I was working on a project last week to load data into a HDFS-based Hive database. This was essentially a periodic load so Sqoop appeared to be the best tool for the job. My small project consisted of the following goals:
– Connect Sqoop to SQL Server and/or Oracle instances
– Export a set of tables into HDFS files
– Load the data files into Hive tables
Sqoop was a new tool to me, so I started with the highest version which was 1.99.3. I was thinking that it’s almost always better to start with the new functionality in case you might need it. I struggled through the limited documentation but was eventually able to get Sqoop connected to both Oracle and SQL Server using the Command Line Interface available in Sqoop 2. The most challenging part of this exercise was working on the connection string and TCP/IP isues, but that’s a topic for another time.

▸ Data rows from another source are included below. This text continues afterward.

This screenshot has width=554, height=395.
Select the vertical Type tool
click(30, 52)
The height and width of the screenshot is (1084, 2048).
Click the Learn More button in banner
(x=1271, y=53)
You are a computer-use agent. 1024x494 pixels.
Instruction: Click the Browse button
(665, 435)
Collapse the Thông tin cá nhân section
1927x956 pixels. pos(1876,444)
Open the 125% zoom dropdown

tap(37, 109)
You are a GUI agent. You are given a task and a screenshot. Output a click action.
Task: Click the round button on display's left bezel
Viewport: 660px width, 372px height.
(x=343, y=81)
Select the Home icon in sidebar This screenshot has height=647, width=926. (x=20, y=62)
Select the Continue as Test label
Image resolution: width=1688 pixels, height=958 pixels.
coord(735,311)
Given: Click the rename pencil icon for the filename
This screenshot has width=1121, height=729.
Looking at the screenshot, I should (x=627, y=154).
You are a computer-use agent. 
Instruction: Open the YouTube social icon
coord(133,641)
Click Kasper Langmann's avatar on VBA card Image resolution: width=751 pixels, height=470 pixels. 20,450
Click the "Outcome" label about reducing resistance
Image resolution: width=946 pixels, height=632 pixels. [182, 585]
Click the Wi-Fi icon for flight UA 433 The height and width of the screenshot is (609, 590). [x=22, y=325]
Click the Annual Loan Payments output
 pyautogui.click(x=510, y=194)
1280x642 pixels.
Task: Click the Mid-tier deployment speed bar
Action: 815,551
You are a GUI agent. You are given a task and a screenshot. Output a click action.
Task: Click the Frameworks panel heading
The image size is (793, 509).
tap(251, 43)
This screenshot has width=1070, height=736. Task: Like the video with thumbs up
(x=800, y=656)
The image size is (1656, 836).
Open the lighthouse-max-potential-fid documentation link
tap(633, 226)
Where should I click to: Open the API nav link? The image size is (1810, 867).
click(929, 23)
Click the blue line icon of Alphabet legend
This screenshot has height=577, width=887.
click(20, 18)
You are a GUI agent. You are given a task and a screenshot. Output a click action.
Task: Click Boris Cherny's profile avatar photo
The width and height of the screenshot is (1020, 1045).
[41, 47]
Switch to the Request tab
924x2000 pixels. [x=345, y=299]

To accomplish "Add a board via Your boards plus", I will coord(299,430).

I was able to export the tables into HDFS relatively easily, and I began looking for the run-time option that would allow me to automatically create the Hive table. I couldn’t figure out how to do it right away, but I was able to run a LOAD DATA operation in HIVE to load the data files into HIVE. This was an ok solution, but the problem is that I expected Sqoop to do this automatically. I needed to transfer about 500 tables, so loading them all manually was going to be a real pain.
After researching the issue further I discovered that the 1.99 version of Sqoop does not support the automatic creation of Hive tables that is available in 1.4.4 yet. Doh! This is a key requirement for my project with so many tables, so it turns out that choosing 1.99 was not the best decision. Once I knew that was the case, I began researching how to do this task in version 1.4.5 instead. In this version there is a simple –create-hive-table option that accomplishes my goal easily and seamlessly. Luckily for me most of the work I had already done on 1.99 translated fairly well back to 1.99. This allowed me to complete the project relatively quickly after I decided to roll back to an earlier version.
The moral of this story is that in the Wild Wild West of big data, newer is not always better. It pays to put the work in up front to be sure the version you are selecting meets you needs. In the open source world often the old version is older but “old reliable” – more reliable and has more features.